━━━━━ MATERIALS PROVIDED
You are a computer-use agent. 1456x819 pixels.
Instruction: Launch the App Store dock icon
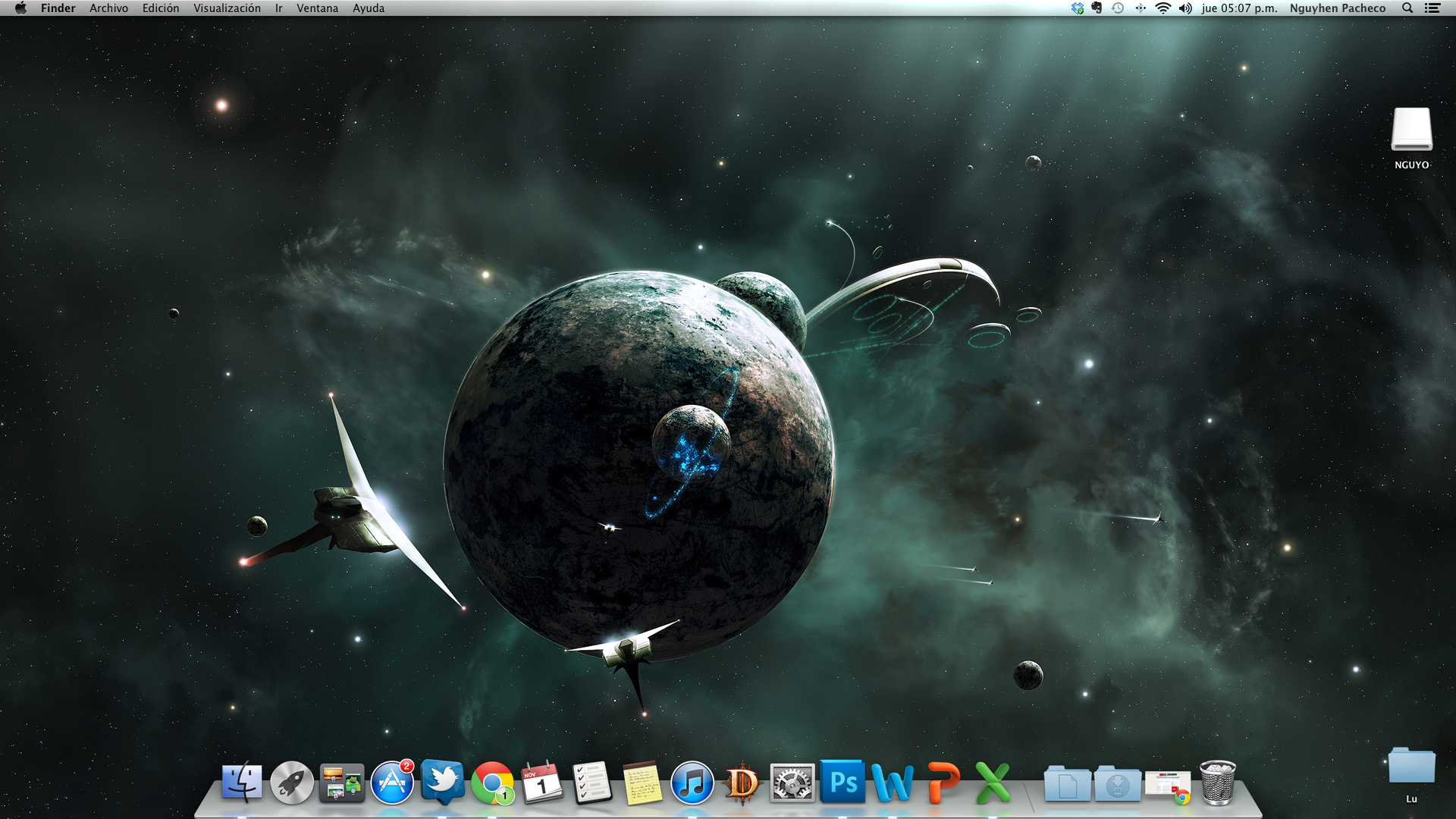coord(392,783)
━━━━━━━━━━
━━━━━ MATERIALS PROVIDED
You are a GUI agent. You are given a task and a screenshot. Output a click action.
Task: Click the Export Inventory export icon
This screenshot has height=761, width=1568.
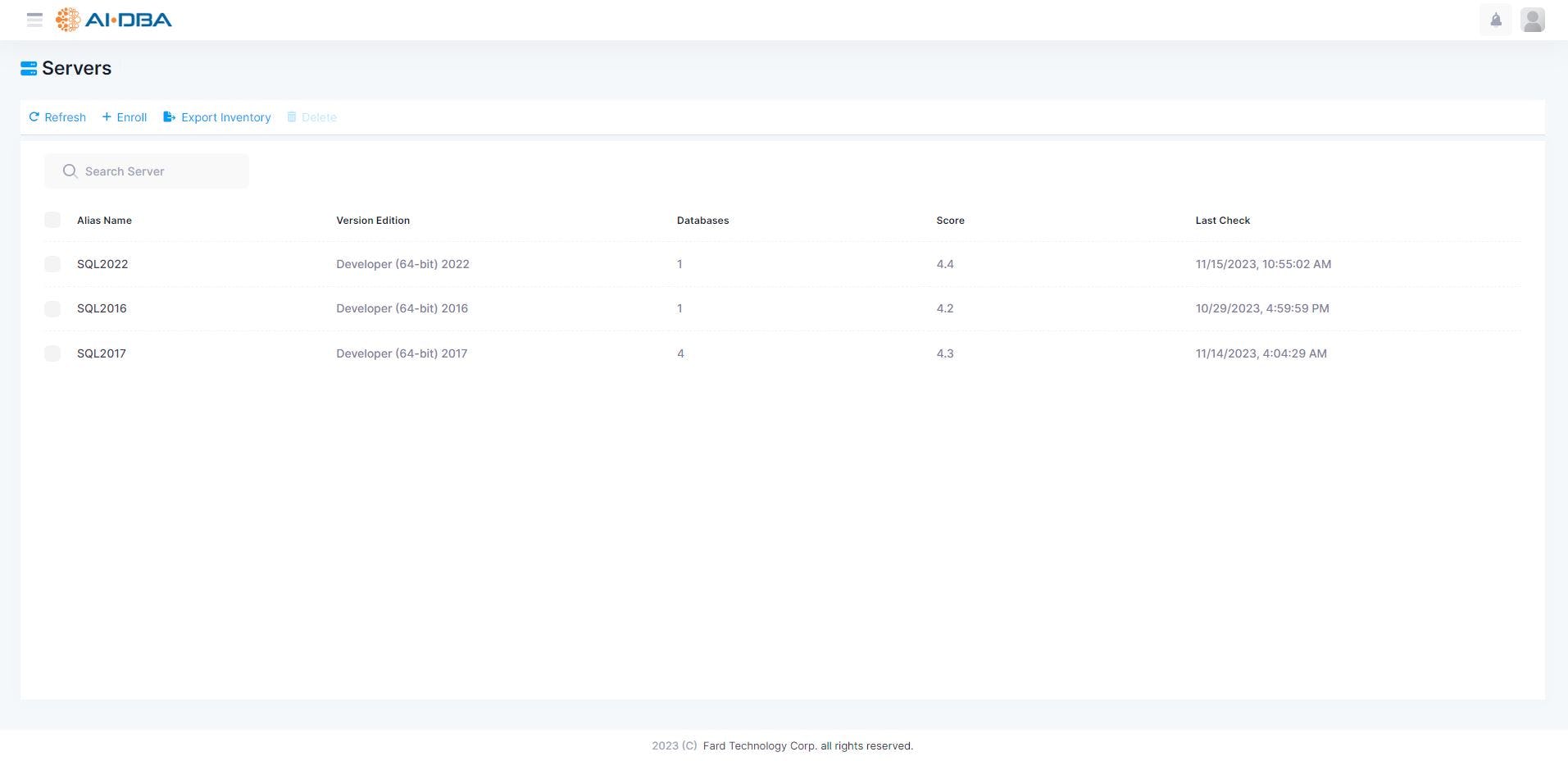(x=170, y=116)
━━━━━━━━━━
◆ PROBLEM DESCRIPTION ◆
Would you copy every line of the entries in which "agent" appears?

◆ RESPONSE ◆
You are a computer-use agent. 1456x819 pixels.
You are a GUI agent. You are given a task and a screenshot. Output a click action.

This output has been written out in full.